Stakanov aveva avuto l’idea per cambiare le cose. In più, il coraggio di attuarla quando l’onda della storia arriva e non ti puoi tirare indietro. Un uomo qualunque mostrò al mondo come un semplice operaio riusci a cambiare per sempre il concetto di lavoro in un’economia socialista.

La sua vita cambia, dopo il record. Viene inviato, sotto la tutela di Stalin, a studiare all’Accademia Industriale, e cosi inziò la sua carriera fino ad arrivare a dirigere il ministero dell’Industria del Carbone e divenne deputato al Soviet supremo dell’Urss.

L’arrivo dell’infame Kruscev, nel 1953, segnò la fine del suo sogno e l’inzio di un incubo. Kruscev volle far piazza pulita dei simboli del precedente governo e nel 1957 allontana Stakanov da Mosca (con divieto di accesso) e lo “esilia” di nuovo nel Donbass, a Torez, dove diventa assistente dell’ingegnere capo nell’amministrazione. La famiglia non lo segue, e rimane solo. Comincia a bere, molto più di quando, da giovane, stava con i compagni minatori. Riceve un secondo riconoscimento, da Breznev, nel 1970, ma è troppo tardi.

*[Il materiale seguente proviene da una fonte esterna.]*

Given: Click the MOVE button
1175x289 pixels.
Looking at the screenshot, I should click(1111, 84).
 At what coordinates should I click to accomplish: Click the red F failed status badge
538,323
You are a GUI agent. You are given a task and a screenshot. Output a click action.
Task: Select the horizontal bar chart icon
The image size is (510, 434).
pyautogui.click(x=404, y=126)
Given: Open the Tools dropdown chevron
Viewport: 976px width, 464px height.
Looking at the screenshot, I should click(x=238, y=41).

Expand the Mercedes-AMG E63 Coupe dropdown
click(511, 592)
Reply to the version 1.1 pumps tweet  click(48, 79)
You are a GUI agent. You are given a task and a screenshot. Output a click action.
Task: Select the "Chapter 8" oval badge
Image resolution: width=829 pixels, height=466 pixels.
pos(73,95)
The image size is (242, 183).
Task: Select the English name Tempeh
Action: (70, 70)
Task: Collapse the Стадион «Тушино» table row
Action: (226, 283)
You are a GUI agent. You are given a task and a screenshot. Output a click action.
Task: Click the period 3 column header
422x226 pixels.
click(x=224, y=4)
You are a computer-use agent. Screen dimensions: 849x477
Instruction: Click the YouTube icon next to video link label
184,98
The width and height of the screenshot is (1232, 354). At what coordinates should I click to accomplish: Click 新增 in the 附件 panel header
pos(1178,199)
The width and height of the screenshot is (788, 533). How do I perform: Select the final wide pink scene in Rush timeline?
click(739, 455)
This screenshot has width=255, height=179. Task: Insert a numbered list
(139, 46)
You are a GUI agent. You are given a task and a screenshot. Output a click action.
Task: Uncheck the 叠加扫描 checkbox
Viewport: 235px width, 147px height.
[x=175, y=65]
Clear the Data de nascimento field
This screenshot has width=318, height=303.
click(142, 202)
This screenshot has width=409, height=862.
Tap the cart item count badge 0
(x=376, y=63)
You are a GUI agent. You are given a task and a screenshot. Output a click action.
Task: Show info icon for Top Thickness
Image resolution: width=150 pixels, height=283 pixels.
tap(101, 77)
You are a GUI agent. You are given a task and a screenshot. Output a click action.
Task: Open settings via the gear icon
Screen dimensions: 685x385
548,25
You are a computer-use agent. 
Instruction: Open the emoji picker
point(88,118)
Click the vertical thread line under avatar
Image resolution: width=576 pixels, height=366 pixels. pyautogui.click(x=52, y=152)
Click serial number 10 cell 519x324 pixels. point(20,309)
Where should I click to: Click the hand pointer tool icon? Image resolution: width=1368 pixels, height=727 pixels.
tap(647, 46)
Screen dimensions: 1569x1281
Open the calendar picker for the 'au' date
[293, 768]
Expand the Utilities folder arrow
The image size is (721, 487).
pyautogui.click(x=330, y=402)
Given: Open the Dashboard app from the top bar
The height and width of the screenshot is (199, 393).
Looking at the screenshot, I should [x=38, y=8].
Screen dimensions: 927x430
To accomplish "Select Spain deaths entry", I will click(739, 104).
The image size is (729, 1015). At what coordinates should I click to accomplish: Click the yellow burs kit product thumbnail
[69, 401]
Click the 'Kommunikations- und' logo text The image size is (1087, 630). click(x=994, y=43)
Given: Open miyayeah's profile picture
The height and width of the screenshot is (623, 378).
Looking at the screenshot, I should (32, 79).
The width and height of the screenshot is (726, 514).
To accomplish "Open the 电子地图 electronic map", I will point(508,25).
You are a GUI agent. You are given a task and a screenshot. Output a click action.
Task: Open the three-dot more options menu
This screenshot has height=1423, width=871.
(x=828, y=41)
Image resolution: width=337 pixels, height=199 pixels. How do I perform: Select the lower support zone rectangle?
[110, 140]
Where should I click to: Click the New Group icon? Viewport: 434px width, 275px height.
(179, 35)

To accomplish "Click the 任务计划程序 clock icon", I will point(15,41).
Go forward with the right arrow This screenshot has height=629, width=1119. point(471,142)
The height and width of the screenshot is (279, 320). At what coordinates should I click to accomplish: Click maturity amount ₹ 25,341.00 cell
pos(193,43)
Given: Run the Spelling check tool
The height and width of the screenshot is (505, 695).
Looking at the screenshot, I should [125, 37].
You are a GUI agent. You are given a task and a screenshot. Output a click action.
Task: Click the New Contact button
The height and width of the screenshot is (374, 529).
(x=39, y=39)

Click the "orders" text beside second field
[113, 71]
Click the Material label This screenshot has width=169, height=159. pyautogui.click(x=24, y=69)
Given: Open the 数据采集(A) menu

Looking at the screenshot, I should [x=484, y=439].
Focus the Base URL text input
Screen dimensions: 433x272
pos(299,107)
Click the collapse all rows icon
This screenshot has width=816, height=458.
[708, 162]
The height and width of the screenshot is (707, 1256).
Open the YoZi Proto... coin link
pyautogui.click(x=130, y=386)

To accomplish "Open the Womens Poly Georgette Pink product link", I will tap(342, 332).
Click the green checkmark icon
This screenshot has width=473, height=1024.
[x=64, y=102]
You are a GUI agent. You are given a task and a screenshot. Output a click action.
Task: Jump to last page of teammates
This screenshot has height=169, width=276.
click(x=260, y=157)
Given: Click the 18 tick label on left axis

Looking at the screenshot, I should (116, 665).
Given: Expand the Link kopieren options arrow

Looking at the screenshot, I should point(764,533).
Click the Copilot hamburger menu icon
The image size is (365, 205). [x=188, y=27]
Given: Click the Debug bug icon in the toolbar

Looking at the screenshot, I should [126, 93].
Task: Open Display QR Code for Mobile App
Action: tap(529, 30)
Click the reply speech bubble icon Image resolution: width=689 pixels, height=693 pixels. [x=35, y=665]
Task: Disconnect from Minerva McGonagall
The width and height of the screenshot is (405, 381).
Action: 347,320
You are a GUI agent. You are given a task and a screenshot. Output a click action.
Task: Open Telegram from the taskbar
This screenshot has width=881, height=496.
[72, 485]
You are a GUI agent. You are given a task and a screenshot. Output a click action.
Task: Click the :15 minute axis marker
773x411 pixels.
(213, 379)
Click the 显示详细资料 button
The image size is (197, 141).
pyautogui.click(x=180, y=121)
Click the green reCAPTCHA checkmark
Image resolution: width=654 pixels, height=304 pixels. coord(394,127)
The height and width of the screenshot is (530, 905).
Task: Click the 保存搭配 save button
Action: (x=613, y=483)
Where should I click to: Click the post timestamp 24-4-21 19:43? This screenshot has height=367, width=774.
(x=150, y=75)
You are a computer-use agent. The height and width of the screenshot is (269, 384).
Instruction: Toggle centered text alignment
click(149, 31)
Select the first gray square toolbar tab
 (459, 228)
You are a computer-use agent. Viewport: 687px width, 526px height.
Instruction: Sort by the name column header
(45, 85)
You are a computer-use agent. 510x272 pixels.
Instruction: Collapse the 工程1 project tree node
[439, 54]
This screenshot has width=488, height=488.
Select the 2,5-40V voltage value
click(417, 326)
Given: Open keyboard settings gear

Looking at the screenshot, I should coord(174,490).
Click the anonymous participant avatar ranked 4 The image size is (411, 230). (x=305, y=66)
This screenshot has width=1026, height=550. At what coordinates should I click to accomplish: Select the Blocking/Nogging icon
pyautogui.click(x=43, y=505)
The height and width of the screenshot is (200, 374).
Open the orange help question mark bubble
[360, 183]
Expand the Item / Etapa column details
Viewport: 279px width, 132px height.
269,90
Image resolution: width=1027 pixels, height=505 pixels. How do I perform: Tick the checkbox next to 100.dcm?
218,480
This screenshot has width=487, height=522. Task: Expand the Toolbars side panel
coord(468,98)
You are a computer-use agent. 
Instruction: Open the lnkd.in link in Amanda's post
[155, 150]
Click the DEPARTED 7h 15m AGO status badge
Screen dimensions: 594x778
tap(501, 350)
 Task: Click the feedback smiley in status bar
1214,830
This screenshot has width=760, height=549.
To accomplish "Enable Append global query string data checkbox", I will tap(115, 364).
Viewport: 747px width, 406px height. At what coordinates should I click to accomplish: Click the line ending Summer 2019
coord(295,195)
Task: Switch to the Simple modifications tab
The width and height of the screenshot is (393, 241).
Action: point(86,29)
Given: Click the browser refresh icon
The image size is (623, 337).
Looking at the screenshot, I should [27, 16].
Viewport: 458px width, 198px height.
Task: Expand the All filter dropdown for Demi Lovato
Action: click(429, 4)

Morirà, il 5 novembre del 1977 ormai dimenticato dai più in una Russia ormai lontana dal socialismo che non rispecchia i sogni dei lavoratori, sogni dove un semplice minatore(un semplice ingranaggio) può diventare un mito da seguire e una leggenda che ancora oggi riempe di speranze i cuori di ogni lavoratore sfruttato dal capitalismo.

Dopo la sua morte, la città di Kadievka, dove aveva compiuto il record, verrà ribattezzata Stakanov, in una forma di riabilitazione postuma ipocrita e colpevole.